The threat model lists the specific threats we already mitigate and which code, tests, and runbooks back them.

Out of scope — documented, accepted residual risk (see the "Out of scope" section in docs/threat-model.md for the full discussion):

  • IdP compromise. If the configured OIDC IdP is compromised, the proxy trusts what the IdP says. Bug reports about Keycloak, Entra, Auth0, Okta, etc. belong with those vendors.
  • Backend MCP server vulnerabilities. The proxy forwards authenticated traffic; it does not sanitize JSON-RPC payloads to the upstream MCP server beyond what is required for transport.
  • Browser-engine bugs. The consent page is JS-free and CSP-locked (default-src 'none'); we do not separately defend against escapes of the browser's contextual HTML escaping.
  • Denial of service via raw network capacity. Per-IP rate limits protect specific endpoints; absorbing volumetric L3/L4 floods is the deployment operator's responsibility (CDN, WAF, k8s ingress).
  • Misconfiguration where the operator explicitly opted out of a control (e.g. RENDER_CONSENT_PAGE=false, PKCE_REQUIRED=false, REDIS_REQUIRED=false). These flags exist for compatibility; the associated weakening is intentional. We will still accept reports about additional weaknesses they expose beyond the documented trade-off.
  • Social engineering and physical attacks against operators, maintainers, or end users.

If you are unsure whether a finding is in scope, send it anyway — we will tell you, and we will treat the conversation as confidential.

Safe harbor

We will not pursue or support legal action against researchers who:

  • Make a good-faith effort to comply with this policy.
  • Avoid privacy violations, destruction of data, or interruption of service for users other than themselves.
  • Do not exploit a discovered vulnerability beyond the minimum necessary to demonstrate impact.
  • Give us reasonable time to fix the issue before public disclosure.
  • Do not extort, threaten, or attempt to monetize the finding outside of the recognition described below.

Testing against your own deployment of the proxy is always allowed. Testing against deployments you do not control requires the operator's permission — the demo stack at docker-compose.yml and the Keycloak fixtures are explicitly available for this purpose.

Recognition

We are happy to credit reporters in:

  • The public GitHub Security Advisory.
  • The CHANGELOG entry for the fix release.
  • An optional "Security acknowledgements" section in the README, added when the first credited report ships.

If you prefer to stay anonymous, we will honor that.

There is no monetary bounty program at this time.

Cryptographic verification (optional)

The container images at ghcr.io/babs/mcp-auth-proxy are built by GitHub Actions; the build is reproducible from the tagged commit (docs/release-checklist.md documents the procedure).

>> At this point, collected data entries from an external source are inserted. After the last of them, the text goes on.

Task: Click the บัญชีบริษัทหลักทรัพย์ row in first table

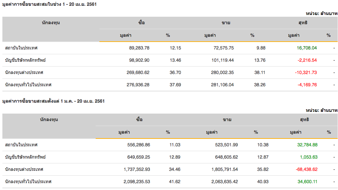Action: [x=25, y=60]
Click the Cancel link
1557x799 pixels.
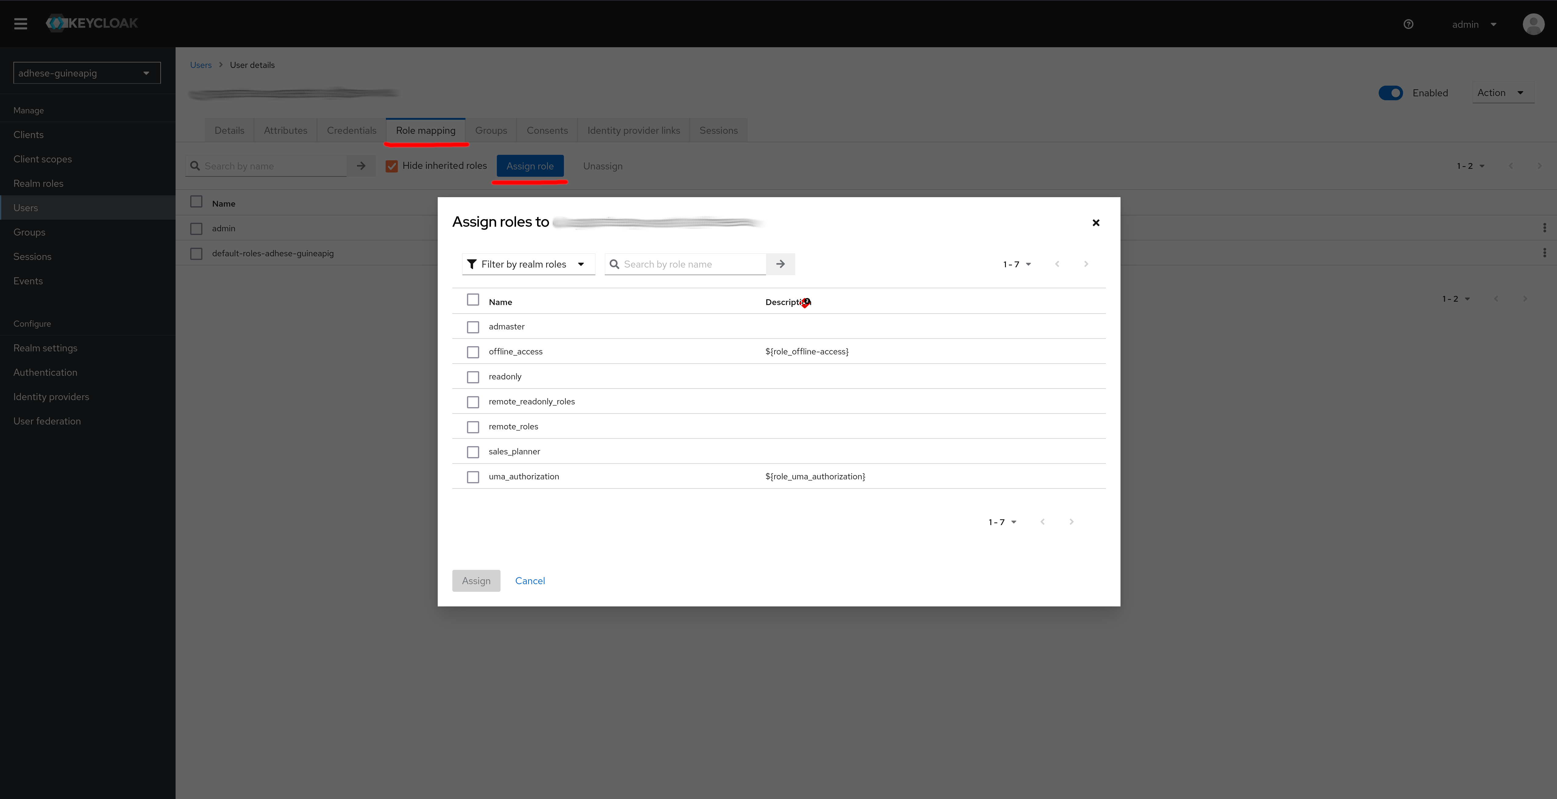[x=529, y=581]
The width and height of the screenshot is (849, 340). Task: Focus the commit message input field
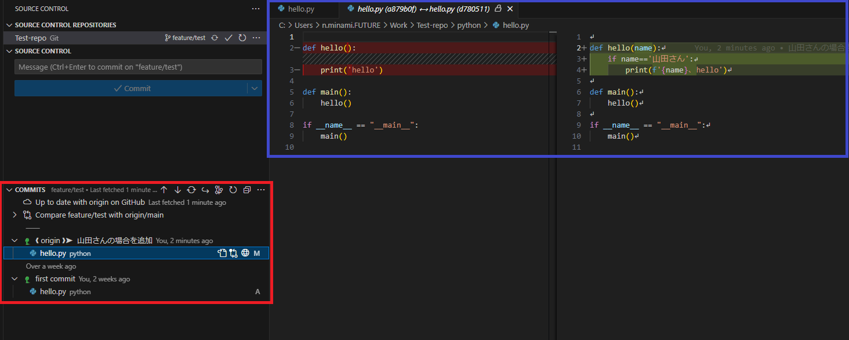click(x=138, y=66)
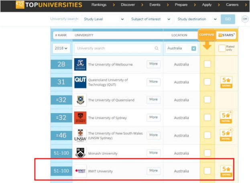Click the RMIT University logo
The width and height of the screenshot is (250, 183).
point(80,171)
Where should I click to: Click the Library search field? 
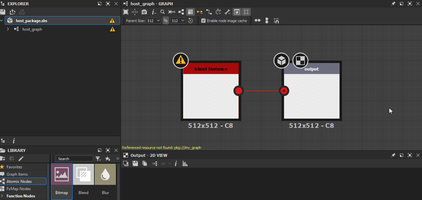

If you need to verify a binary against the source, build from the same tag with the same Go toolchain and compare hashes.

We do not currently sign releases with a long-lived PGP key. The GitHub Security Advisory channel is already an encrypted, authenticated transport — please use it for sensitive material rather than email.

Companion documents

  • docs/threat-model.md — STRIDE coverage matrix mapping threats to code, tests, and runbooks. The authoritative list of what we already defend against.
  • docs/conformance.md — RFCs the proxy claims to implement, with code and test evidence. Useful when scoping whether a report is a spec deviation or a vulnerability.
  • docs/configuration.md — every configuration flag, its default, and the security trade-off if changed.
  • docs/runbooks/ — operational responses to security-relevant incidents (Redis outage, IdP outage, key rotation, consent-denial spikes, bulk revocation).